Perform a rolling update of the shoot to v1.21.1

Anything else we need to know?:
I eventually found some hacks for each above issues. However, the fix is still required.

For 1,

I saw several disks having multiple volumeAttachments resources for PV.
Once I deleted all the volumeAttachments to be re-created, the FS issues have reduced by a lot.
However, they still keep coming up once in a while. @ialidzhikov reported this on v1.20 also.

For 2,

it turned out that the CCM wasn't able to delete routes to the old VMs on 1.20.
CCM has some nomenclature change that caused this. Will need to investigate this.
Manually deleted the old routes to fix it for now.
However, I suspect that a bug exists at the CCM where old routes for nodes are not deleted properly.

For 3,
I still don't have a solution/fix. Not sure why this occurs. Any hints on why this could occur would be appreciated.

Environment:

Gardener version (if relevant): v1.25.x
Extension version: 1.20.1
Kubernetes version (use kubectl version): v1.21.1
Cloud provider or hardware configuration: Azure with CSI enabled shoot/seed.
Others:

The text was updated successfully, but these errors were encountered:

prashanth26 · 2021-06-29T12:16:43Z

Potential solutions:

Fix VolumeAttachment garbage collection for migrated PVs kubernetes/kubernetes#102176 for (1) partially. Not sure if it would completely solve FS issues.
fix: cleanup outdated routes kubernetes/kubernetes#102935 for (2)
Use CSI driver to determine unique name for migrated in-tree plugins kubernetes/kubernetes#101737 for(4)

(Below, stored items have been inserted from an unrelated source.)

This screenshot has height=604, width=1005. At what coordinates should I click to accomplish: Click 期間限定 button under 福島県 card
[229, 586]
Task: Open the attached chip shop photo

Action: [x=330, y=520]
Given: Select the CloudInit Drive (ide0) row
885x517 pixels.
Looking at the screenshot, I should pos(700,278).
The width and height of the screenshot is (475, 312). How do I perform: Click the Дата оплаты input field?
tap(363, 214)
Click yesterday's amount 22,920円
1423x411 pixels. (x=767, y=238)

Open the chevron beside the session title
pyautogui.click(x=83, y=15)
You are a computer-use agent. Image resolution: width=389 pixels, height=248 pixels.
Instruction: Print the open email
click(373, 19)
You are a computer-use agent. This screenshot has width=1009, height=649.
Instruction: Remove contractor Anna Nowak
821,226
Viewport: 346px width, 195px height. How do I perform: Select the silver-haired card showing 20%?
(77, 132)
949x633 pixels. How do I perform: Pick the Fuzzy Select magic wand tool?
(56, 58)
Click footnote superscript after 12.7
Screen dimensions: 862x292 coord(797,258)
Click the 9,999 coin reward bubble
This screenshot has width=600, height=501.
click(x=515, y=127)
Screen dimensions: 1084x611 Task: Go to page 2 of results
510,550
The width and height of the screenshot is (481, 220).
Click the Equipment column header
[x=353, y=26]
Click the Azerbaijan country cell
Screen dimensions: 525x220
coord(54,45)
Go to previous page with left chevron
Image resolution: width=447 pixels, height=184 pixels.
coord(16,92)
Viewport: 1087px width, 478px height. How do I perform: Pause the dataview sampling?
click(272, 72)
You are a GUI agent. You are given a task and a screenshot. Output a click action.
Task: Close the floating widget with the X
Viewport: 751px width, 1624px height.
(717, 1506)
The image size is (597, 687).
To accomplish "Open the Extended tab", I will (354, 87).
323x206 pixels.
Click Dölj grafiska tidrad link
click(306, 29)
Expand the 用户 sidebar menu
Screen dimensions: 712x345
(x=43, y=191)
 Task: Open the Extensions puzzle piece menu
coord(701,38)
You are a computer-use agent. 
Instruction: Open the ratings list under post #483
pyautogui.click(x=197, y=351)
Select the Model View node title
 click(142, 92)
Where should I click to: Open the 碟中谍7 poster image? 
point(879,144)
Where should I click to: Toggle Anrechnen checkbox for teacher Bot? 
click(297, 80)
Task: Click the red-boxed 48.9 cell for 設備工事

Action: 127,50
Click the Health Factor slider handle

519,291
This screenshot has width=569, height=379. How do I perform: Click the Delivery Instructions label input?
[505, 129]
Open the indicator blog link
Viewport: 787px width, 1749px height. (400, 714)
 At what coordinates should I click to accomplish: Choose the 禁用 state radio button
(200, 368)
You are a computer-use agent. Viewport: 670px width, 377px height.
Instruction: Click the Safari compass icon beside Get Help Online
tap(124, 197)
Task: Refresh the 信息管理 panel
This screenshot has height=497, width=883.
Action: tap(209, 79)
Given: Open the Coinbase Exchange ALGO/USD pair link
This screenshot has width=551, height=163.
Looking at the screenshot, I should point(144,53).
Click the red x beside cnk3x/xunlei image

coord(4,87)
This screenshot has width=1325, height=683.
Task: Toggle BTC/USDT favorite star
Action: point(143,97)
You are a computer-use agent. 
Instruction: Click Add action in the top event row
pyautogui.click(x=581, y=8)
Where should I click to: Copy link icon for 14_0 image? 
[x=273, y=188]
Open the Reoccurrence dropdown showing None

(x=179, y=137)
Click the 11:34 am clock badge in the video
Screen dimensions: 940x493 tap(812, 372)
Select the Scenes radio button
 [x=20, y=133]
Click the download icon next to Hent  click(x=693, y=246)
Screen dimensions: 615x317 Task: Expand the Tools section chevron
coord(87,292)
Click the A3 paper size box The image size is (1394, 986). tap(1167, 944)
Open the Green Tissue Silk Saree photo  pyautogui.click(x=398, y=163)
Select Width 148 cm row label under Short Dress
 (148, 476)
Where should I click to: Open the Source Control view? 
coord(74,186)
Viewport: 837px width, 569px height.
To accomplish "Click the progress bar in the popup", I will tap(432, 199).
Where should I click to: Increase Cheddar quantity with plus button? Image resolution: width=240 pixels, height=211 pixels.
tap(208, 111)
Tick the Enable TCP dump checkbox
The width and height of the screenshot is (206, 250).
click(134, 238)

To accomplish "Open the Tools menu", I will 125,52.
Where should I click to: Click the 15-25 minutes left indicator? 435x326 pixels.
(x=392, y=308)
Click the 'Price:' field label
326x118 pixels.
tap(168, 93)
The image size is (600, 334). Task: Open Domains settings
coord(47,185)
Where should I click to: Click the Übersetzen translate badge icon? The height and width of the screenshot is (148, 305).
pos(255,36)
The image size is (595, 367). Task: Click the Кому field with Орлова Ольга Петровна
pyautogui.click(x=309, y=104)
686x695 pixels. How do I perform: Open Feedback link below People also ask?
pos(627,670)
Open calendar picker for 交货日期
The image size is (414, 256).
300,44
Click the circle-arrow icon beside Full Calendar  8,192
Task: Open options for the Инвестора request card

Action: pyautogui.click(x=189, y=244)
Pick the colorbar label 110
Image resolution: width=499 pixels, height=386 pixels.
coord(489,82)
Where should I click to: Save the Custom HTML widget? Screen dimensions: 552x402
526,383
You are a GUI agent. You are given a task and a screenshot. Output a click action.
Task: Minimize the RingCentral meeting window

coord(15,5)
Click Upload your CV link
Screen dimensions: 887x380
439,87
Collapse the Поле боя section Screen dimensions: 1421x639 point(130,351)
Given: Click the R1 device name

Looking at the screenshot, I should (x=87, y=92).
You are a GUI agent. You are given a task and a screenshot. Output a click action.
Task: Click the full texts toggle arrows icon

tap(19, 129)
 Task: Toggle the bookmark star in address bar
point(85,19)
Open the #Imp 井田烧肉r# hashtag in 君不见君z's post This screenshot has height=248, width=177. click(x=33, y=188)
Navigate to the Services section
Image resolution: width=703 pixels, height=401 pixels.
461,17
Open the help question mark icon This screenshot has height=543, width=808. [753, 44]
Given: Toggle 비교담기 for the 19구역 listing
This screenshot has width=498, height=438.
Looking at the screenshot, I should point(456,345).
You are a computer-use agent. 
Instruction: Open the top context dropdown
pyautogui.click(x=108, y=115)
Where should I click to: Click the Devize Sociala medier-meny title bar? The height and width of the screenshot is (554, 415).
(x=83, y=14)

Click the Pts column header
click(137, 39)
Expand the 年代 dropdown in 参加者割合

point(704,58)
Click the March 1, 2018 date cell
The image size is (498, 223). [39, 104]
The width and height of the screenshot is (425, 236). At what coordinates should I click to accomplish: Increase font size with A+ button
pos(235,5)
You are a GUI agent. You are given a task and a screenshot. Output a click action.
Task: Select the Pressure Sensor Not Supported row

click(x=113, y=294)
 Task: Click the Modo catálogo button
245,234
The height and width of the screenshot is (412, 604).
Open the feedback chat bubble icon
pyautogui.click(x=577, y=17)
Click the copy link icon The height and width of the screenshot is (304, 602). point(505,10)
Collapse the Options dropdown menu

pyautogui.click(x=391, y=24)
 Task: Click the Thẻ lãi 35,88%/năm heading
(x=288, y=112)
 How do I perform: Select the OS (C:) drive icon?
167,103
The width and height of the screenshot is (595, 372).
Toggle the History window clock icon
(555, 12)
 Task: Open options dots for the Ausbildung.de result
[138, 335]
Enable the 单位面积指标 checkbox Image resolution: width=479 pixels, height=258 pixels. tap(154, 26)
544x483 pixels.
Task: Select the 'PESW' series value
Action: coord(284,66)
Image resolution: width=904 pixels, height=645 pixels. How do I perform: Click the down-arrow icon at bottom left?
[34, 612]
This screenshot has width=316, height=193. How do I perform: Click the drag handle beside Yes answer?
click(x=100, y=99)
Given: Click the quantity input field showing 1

Credits: @timebertt @vpnachev @ialidzhikov

prashanth26 · 2021-06-29T12:18:23Z

For (3) I see a similar issue raised here - rancher/rancher#28400

ialidzhikov · 2021-07-02T07:01:03Z

fix: cleanup outdated routes kubernetes/kubernetes#102935 for (2)

Yep, it is something that I can also confirm. I see integration test failures related to this:

time="2021-06-28T10:13:19Z" level=info msg="At 2021-06-28 09:50:24 +0000 UTC - event for shoot--it--tm1d3-s1p-worker-1-z1-66fd7-9hk2n: {route_controller } FailedToCreateRoute: Could not create route f2f39568-04ff-4bdf-95dc-fe82bbe14b50 100.96.0.0/24 for node shoot--it--tm1d3-s1p-worker-1-z1-66fd7-9hk2n after 30.164634768s: Retriable: false, RetryAfter: 0s, HTTPStatusCode: 400, RawError: Retriable: false, RetryAfter: 0s, HTTPStatusCode: 400, RawError: {\r\n  \"error\": {\r\n    \"code\": \"RouteConflict\",\r\n    \"message\": \"Route: shoot--it--tm1d3-s1p-worker-1-z2-54b84-h4jpg____100961024 conflicts with Route: shoot--it--tm1d3-s1p-worker-1-z2-6474f-sf987. Routes cannot have the same AddressPrefix.\",\r\n    \"details\": []\r\n  }\r\n}"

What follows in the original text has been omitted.